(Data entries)
--------------------
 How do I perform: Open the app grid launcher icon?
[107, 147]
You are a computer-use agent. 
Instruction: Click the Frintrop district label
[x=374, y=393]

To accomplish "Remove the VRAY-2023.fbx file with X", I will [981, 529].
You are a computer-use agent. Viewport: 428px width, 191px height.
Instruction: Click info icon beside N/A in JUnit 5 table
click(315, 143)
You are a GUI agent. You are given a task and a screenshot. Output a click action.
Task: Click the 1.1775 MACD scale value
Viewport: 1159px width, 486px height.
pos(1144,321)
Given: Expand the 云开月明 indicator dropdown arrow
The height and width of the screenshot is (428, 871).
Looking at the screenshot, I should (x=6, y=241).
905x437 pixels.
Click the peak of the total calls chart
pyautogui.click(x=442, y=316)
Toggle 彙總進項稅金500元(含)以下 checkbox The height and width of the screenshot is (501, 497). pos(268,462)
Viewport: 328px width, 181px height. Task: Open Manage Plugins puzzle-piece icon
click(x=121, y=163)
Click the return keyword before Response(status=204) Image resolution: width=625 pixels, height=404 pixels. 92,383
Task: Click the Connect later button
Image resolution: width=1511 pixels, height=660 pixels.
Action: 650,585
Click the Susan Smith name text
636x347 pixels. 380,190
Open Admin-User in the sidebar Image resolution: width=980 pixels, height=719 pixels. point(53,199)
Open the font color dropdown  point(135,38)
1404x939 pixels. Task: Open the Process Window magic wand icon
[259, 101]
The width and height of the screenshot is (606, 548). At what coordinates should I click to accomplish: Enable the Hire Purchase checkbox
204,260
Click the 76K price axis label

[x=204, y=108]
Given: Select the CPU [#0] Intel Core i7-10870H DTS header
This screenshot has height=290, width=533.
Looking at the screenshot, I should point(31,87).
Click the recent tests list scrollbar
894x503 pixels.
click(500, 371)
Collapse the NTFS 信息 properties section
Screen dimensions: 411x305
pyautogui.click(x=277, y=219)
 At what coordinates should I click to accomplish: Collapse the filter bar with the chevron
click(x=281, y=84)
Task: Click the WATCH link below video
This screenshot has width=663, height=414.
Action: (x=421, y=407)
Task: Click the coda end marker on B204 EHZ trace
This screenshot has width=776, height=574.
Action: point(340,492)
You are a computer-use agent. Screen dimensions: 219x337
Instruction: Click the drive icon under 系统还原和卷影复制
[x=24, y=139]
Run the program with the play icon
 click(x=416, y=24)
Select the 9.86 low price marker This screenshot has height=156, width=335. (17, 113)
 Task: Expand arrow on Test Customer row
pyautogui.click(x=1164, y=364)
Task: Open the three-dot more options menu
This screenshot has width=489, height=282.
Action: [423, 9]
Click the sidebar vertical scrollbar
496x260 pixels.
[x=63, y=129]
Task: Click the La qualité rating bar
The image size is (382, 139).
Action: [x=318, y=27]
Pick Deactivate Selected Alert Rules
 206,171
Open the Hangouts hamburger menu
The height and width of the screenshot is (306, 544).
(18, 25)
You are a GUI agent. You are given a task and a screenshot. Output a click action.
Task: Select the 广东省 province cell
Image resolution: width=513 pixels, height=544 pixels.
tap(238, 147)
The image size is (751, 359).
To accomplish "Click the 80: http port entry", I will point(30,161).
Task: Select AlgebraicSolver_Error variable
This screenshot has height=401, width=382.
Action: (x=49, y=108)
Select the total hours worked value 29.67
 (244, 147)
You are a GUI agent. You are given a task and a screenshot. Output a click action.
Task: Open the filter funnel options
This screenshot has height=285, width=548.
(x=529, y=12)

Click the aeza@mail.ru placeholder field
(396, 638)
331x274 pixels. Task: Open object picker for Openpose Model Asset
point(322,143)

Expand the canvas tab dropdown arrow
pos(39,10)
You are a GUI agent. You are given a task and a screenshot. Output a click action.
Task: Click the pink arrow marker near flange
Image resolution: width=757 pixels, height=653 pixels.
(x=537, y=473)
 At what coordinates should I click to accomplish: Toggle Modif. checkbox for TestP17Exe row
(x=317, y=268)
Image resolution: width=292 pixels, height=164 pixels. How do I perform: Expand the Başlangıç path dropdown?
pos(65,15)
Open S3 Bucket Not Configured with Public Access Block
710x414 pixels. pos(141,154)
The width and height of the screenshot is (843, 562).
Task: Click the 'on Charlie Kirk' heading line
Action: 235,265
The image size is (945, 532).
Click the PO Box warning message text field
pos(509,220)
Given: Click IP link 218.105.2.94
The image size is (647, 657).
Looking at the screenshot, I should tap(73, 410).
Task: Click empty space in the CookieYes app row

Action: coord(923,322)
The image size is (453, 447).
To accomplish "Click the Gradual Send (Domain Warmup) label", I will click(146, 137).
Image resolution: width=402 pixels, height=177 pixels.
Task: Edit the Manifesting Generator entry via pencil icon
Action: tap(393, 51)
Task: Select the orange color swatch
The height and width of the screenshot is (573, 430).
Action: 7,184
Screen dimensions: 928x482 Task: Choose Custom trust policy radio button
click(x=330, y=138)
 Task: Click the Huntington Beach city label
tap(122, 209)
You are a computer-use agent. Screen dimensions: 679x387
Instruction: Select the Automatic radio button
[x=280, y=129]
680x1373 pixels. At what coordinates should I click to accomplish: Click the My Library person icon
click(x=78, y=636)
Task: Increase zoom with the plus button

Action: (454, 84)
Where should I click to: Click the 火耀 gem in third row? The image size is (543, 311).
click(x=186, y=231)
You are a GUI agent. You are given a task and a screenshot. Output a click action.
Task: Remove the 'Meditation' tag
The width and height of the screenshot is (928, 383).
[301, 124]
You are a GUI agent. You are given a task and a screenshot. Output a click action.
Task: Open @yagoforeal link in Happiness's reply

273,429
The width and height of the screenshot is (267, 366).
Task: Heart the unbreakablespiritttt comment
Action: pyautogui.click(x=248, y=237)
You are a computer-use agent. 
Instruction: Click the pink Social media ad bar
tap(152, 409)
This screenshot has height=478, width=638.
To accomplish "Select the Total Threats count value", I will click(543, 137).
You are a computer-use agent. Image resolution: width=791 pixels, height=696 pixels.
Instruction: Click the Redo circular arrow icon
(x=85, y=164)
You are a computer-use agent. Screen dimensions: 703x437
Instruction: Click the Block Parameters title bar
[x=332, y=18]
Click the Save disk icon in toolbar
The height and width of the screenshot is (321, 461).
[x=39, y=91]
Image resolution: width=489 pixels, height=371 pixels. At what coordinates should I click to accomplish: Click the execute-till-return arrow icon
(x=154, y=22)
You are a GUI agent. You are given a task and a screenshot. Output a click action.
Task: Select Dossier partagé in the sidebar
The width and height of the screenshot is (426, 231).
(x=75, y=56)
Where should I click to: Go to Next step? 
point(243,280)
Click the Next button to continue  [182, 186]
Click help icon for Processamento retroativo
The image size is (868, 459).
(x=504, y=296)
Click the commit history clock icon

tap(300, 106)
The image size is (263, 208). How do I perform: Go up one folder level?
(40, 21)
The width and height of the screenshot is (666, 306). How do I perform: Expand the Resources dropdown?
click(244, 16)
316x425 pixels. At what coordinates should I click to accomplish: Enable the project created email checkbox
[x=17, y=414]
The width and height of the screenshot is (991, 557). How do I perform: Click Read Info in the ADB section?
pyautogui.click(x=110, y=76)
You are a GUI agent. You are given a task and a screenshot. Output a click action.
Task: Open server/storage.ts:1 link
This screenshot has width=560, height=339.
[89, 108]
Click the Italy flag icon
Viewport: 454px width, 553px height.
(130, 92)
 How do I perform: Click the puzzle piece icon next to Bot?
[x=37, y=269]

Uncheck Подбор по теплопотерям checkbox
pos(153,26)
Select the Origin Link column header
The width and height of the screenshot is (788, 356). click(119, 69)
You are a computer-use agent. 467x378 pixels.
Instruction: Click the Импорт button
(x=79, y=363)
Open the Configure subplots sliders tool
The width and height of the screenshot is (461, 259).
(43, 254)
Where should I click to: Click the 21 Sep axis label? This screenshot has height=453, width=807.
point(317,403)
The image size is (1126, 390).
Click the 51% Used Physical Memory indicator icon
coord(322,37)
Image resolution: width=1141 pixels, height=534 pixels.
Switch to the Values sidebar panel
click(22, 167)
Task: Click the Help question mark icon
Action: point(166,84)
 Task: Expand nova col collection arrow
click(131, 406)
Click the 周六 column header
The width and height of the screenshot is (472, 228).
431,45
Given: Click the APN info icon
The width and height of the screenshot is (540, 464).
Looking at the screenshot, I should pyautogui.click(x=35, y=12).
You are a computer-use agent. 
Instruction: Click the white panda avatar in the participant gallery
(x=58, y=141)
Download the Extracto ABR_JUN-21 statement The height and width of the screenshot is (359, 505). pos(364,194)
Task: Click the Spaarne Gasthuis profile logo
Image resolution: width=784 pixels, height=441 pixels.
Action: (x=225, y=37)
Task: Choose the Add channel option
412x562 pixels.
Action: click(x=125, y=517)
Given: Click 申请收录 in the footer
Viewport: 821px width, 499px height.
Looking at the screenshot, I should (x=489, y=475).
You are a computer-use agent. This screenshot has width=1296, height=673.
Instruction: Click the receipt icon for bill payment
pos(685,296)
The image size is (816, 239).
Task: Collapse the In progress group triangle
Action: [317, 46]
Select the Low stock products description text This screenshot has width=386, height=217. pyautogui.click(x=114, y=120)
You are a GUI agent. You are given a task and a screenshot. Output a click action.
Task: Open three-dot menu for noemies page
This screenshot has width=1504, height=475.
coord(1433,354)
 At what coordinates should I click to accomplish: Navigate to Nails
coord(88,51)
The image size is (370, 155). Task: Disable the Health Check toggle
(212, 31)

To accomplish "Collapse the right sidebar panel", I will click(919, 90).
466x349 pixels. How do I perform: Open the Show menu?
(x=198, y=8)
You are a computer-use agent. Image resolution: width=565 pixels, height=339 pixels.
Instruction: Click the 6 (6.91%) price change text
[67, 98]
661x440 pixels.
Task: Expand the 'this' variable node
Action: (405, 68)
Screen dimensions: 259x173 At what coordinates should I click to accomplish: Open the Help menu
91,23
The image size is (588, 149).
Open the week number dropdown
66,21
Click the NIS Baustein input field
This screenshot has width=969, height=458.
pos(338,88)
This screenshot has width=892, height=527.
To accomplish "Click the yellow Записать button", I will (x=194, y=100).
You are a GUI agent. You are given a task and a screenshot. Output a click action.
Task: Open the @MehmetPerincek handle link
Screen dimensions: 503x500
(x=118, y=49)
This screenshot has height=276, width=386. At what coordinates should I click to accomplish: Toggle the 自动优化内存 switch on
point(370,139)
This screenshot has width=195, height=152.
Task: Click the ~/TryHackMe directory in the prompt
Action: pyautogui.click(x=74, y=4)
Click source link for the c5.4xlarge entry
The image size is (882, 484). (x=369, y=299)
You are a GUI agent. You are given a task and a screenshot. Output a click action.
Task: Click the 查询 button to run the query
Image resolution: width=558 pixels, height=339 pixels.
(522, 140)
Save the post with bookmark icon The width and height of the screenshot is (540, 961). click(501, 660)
--------------------
| Work required |
Look above and repeat, character for character, the lines from the first one to the line with "Given: Select the", counting both.

| Answer section |
 How do I perform: Open the app grid launcher icon?
[107, 147]
You are a computer-use agent. 
Instruction: Click the Frintrop district label
[x=374, y=393]

To accomplish "Remove the VRAY-2023.fbx file with X", I will [981, 529].
You are a computer-use agent. Viewport: 428px width, 191px height.
Instruction: Click info icon beside N/A in JUnit 5 table
click(315, 143)
You are a GUI agent. You are given a task and a screenshot. Output a click action.
Task: Click the 1.1775 MACD scale value
Viewport: 1159px width, 486px height.
pos(1144,321)
Given: Expand the 云开月明 indicator dropdown arrow
The height and width of the screenshot is (428, 871).
Looking at the screenshot, I should (x=6, y=241).
905x437 pixels.
Click the peak of the total calls chart
pyautogui.click(x=442, y=316)
Toggle 彙總進項稅金500元(含)以下 checkbox The height and width of the screenshot is (501, 497). pos(268,462)
Viewport: 328px width, 181px height. Task: Open Manage Plugins puzzle-piece icon
click(x=121, y=163)
Click the return keyword before Response(status=204) Image resolution: width=625 pixels, height=404 pixels. 92,383
Task: Click the Connect later button
Image resolution: width=1511 pixels, height=660 pixels.
Action: 650,585
Click the Susan Smith name text
636x347 pixels. 380,190
Open Admin-User in the sidebar Image resolution: width=980 pixels, height=719 pixels. point(53,199)
Open the font color dropdown  point(135,38)
1404x939 pixels. Task: Open the Process Window magic wand icon
[259, 101]
The width and height of the screenshot is (606, 548). At what coordinates should I click to accomplish: Enable the Hire Purchase checkbox
204,260
Click the 76K price axis label

[x=204, y=108]
Given: Select the CPU [#0] Intel Core i7-10870H DTS header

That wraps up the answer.